> _Written task_: Please copy everything in the records below from the line containing "How do I perform: Click the 'David'" down through the line containing "pos(122,116)", leaving the requests unchanged but raising every coordinate in the answers by 57.

> _Dataset excerpts_:
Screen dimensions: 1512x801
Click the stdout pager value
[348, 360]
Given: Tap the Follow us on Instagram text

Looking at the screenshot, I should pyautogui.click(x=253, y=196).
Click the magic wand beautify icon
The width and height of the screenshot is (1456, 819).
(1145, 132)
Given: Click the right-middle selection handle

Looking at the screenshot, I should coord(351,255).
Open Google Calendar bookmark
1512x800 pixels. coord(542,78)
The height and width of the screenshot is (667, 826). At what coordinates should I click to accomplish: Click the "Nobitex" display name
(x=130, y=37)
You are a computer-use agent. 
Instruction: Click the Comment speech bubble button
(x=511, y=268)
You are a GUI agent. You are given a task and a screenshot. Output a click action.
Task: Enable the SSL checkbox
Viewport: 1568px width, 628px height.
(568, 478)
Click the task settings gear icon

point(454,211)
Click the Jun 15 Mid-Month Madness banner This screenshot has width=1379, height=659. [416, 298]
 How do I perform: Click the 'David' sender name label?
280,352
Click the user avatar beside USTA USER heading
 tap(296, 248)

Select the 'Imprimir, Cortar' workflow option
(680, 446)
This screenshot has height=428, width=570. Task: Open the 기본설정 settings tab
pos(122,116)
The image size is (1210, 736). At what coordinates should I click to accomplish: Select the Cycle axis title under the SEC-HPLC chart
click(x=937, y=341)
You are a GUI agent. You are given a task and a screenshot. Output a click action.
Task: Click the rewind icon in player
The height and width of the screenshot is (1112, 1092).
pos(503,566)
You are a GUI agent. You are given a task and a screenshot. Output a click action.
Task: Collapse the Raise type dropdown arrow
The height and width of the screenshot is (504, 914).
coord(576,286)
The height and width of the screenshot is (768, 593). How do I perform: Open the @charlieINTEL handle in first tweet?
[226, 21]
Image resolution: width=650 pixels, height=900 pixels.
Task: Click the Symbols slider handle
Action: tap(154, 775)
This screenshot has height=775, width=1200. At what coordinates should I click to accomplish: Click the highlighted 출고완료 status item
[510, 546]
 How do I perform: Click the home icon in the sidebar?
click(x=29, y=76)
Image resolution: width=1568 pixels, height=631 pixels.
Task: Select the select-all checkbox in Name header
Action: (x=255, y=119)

> _Written reply_:
 How do I perform: Click the 'David' sender name label?
337,409
Click the user avatar beside USTA USER heading
 tap(353, 305)

Select the 'Imprimir, Cortar' workflow option
(737, 503)
This screenshot has height=428, width=570. Task: Open the 기본설정 settings tab
pos(179,173)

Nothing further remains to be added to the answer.